-- Work required --
Continue the passage about whether the ACA's Medicaid expansion would help or hurt California and Texas, starting right after its final sentence.

-- Extract --

• • •

Governor Brown was silent on the budgetary impacts, simply applauding the Court’s opinion. But just days before, he signed a budget with $1 billion in cuts to the state’s Medicaid program, Medi-Cal. Governor Perry suggested that implementing the ACA could “threaten even Texas with financial ruin.”
So who is right? Will the ACA improve the health of Californians and aid in its economic recovery, or will it lead to “financial ruin”?
Let’s start with the question of “financial ruin” versus economic boost. Medicaid is funded by federal and state dollars, and overall spending has grown in recent years. Still, most of the money comes from Washington. In 2010, for example, approximately 61 percent of Medicaid spending in California came from federal dollars while Texas received 70 percent.
But will the Medicaid expansion push states to spend more of their own dollars, thus raiding their budgets for other priorities?
Remember, the feds have agreed to pick up 100 percent of the tab in the first three years, scaling back to 90 percent starting in the fifth year. Justice Ruth Bader Ginsburg, in her dissent, noted that “the Congressional Budget Office projects that States will spend 0.8 percent more than they would have, absent the ACA . . . [W]hatever the increase in state obligations after the ACA, it will pale in comparison to the increase in federal funding.” Chief Justice Roberts dismissed this projection, suggesting that it didn’t account for an increase in state administrative expenses and adding with evident sarcasm, “It is not unheard of, however, for the Federal Government to increase requirements in such a manner as to impose unfunded mandates on the state.”
Texas may have a valid reason to refuse federal funds down the line if Congress reneges on its promise of funding. But in evaluating the program today using the Budget Office projections, will the creation of jobs and the savings from reduced spending on uncompensated care make the trade-off worth it?

• • •

-- Provided material --
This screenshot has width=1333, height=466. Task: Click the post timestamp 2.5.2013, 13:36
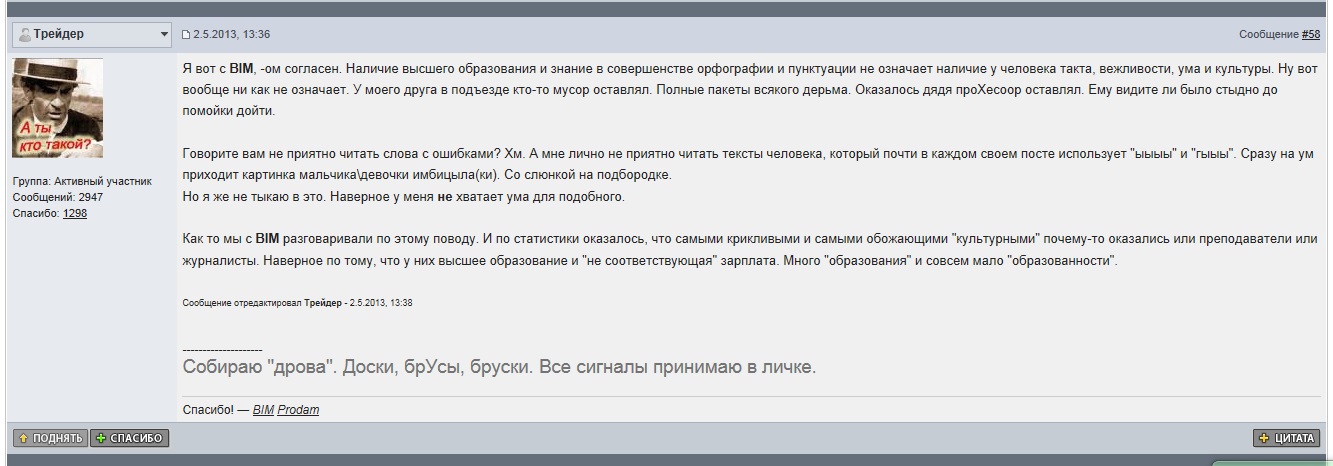click(231, 35)
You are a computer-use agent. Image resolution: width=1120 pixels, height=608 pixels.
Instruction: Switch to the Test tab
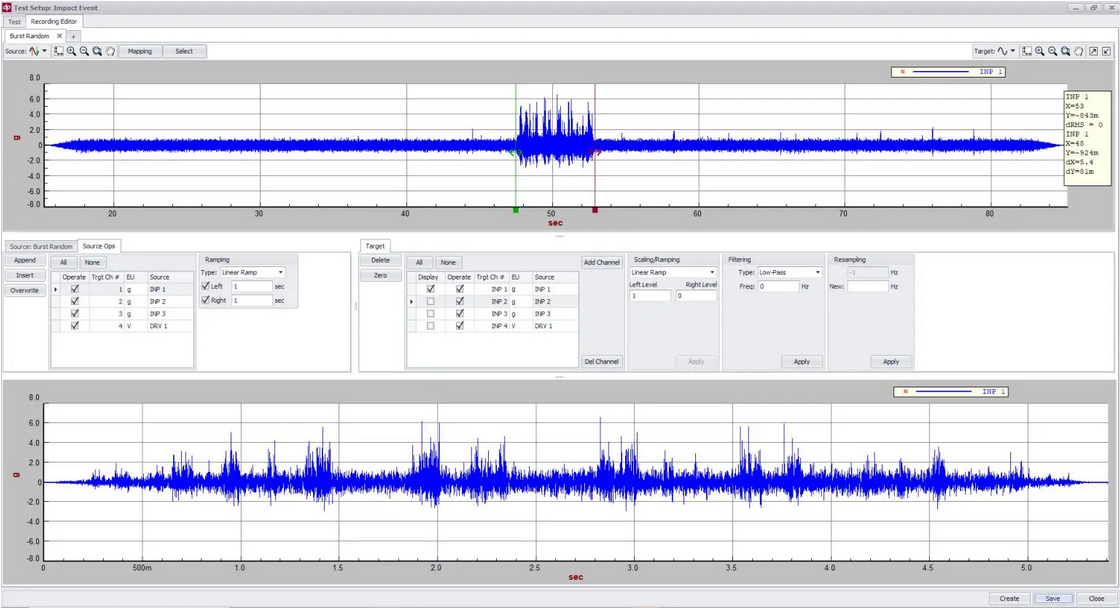coord(14,21)
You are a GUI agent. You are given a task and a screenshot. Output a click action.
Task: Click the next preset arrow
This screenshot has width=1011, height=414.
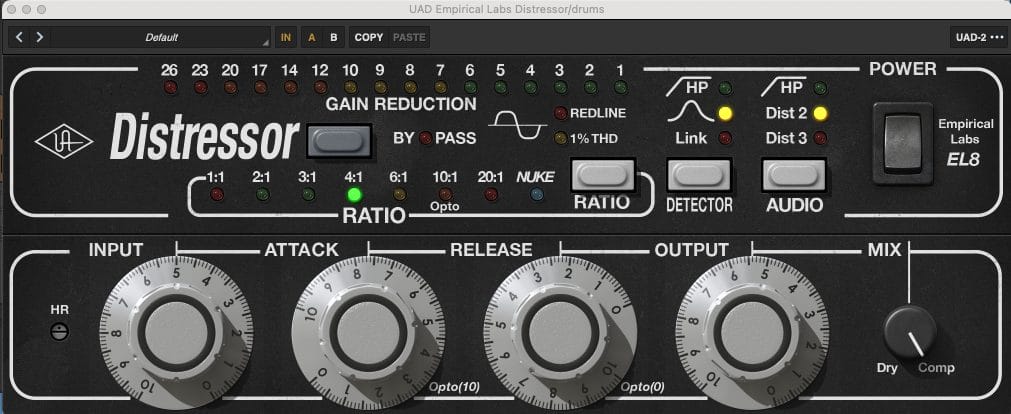pos(39,38)
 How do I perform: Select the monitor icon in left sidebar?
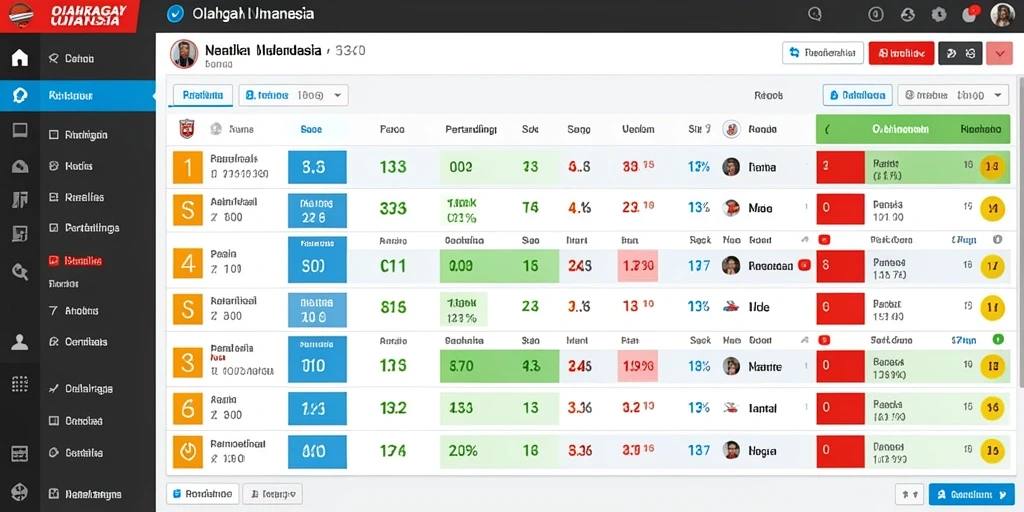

• • •

-- Written response --
Research suggests the answer is “yes.” Studies have considered the economic impact of implementing the ACA with its Medicaid expansion and found that, as a full package, the economy grows along with jobs. A new report by the Bay Area Council, a business-sponsored public-policy organization for the San Francisco Bay Area, estimates that the “full implementation of the Affordable Care Act as compared to the non-reform scenario in 2010 would have resulted in 98,861 new jobs in California . . . and $4.4 billion in additional gross state output.” This projection is further supported by a study of Massachusetts health reform, published in the New England Journal of Medicine, showing that health care employment in Massachusetts grew by 9.5 percent in the five years from the start of reform, compared with 5.5 percent nationally. In addition to job growth, the experience in Massachusetts also showed that the expansion of Medicaid decreased the costs to state and local governments of uncompensated care by 38 percent in the first full year of implementation.
In addition to the economic boost, California recognizes that individuals with health insurance generally have better health outcomes. On every single health measure, California outperforms Texas: lower blood pressure, lower obesity and smoking rates, greater consumption of fruits and veggies, more leisure time dedicated to physical activity, and greater access to preventative care, from cholesterol screenings to routine check-ups to dental visits.
In medicine, it is unethical to conduct an experiment in which one patient gets medicine that clearly works and another does not. But, alas, this isn’t medicine. It’s pure politics. Instead of wringing our hands, we will let our system of federalism play out, with states like California and Texas acting as the laboratories of democracy.
We’ll know soon enough just how the Affordable Care Act is working.